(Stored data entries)
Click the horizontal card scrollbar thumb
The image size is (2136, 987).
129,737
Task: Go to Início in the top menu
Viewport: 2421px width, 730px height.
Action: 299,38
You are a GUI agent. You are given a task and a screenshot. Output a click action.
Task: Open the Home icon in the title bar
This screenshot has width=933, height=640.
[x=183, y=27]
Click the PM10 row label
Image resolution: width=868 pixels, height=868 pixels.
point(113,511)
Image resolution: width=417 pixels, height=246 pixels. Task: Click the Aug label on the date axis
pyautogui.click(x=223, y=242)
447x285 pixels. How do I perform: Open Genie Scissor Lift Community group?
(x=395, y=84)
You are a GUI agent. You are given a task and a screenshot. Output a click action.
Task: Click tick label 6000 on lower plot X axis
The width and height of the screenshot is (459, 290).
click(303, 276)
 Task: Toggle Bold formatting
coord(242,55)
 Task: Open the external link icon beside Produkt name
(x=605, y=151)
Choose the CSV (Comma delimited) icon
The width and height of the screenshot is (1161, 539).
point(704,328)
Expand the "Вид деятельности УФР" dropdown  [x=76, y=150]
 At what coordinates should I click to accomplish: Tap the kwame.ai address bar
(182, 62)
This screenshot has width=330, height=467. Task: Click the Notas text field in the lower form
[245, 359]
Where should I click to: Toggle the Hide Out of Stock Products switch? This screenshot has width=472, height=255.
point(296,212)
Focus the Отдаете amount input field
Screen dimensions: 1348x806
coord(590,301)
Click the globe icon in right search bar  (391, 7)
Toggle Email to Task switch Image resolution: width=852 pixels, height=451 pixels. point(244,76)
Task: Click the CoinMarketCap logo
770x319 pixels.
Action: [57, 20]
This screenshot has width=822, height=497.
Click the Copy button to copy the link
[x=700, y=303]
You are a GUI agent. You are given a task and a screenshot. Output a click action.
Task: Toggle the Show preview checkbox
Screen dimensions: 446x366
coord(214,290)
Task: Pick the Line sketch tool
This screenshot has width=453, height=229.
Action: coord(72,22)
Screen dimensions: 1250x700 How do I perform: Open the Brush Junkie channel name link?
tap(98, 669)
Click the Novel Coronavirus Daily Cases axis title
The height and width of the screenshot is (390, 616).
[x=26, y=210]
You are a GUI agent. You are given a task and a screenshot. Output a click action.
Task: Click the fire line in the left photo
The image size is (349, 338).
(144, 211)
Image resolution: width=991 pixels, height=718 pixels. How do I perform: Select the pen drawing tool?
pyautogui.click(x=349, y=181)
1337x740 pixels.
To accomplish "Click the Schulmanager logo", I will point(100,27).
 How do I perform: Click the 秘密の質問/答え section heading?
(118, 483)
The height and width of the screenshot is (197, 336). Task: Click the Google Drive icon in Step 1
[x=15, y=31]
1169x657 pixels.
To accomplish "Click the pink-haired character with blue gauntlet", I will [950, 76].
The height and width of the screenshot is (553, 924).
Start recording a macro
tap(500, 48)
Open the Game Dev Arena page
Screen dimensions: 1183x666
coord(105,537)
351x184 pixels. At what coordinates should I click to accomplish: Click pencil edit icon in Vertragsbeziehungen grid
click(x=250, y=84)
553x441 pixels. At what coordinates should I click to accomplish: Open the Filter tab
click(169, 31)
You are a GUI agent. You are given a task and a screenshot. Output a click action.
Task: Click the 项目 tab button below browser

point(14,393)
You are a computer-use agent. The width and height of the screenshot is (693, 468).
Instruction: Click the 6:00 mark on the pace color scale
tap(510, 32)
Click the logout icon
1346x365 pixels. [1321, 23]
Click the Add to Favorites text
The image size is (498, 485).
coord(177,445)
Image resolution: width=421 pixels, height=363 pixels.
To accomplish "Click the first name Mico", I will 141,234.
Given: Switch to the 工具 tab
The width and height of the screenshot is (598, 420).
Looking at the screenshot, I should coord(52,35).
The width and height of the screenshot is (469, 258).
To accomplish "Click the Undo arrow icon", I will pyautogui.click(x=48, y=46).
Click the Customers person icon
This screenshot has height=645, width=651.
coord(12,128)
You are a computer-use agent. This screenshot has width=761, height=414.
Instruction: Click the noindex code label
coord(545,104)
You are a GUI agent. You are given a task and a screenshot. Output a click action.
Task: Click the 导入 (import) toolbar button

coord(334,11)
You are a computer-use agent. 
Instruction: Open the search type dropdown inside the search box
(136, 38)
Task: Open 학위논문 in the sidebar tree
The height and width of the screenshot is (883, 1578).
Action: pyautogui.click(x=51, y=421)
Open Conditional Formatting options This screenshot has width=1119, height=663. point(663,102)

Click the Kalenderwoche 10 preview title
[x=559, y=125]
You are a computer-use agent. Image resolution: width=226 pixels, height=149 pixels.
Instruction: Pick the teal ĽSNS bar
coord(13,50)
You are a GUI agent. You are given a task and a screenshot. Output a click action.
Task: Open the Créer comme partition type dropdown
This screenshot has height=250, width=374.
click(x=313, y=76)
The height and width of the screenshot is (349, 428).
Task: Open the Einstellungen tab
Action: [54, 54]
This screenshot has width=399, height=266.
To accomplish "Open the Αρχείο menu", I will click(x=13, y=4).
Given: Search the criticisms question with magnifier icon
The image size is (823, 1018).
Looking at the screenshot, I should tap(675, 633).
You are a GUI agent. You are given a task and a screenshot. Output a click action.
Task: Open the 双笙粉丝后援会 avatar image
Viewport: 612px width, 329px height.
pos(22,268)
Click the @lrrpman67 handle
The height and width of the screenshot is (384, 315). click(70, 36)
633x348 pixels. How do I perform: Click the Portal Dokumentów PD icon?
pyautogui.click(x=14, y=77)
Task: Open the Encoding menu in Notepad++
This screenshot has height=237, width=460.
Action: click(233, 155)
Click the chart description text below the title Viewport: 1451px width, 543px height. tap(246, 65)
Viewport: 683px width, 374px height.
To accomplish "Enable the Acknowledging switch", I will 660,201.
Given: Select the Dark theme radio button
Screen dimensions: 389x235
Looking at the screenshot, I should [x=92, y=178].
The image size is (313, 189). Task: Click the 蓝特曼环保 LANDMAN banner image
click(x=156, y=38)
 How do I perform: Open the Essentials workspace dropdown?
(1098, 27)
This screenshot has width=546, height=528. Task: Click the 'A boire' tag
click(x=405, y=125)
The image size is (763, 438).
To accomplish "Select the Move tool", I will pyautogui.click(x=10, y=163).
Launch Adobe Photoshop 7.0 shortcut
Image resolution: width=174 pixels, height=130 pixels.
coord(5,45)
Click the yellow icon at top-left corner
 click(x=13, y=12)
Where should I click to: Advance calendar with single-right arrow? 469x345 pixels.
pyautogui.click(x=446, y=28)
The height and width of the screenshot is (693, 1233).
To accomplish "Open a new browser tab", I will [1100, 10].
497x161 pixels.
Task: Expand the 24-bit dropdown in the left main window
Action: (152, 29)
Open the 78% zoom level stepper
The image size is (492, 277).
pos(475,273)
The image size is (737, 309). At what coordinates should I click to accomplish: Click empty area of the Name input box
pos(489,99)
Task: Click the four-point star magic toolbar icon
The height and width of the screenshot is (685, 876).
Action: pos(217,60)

**EXERCISE DIRECTIONS:**
Report every line in the data that holds "computer", copying each one.

**FINAL ANSWER:**
You are a computer-use agent. The width and height of the screenshot is (693, 468).
You are a computer-use agent. This screenshot has width=761, height=414.
You are a computer-use agent. 
You are a computer-use agent. Image resolution: width=226 pixels, height=149 pixels.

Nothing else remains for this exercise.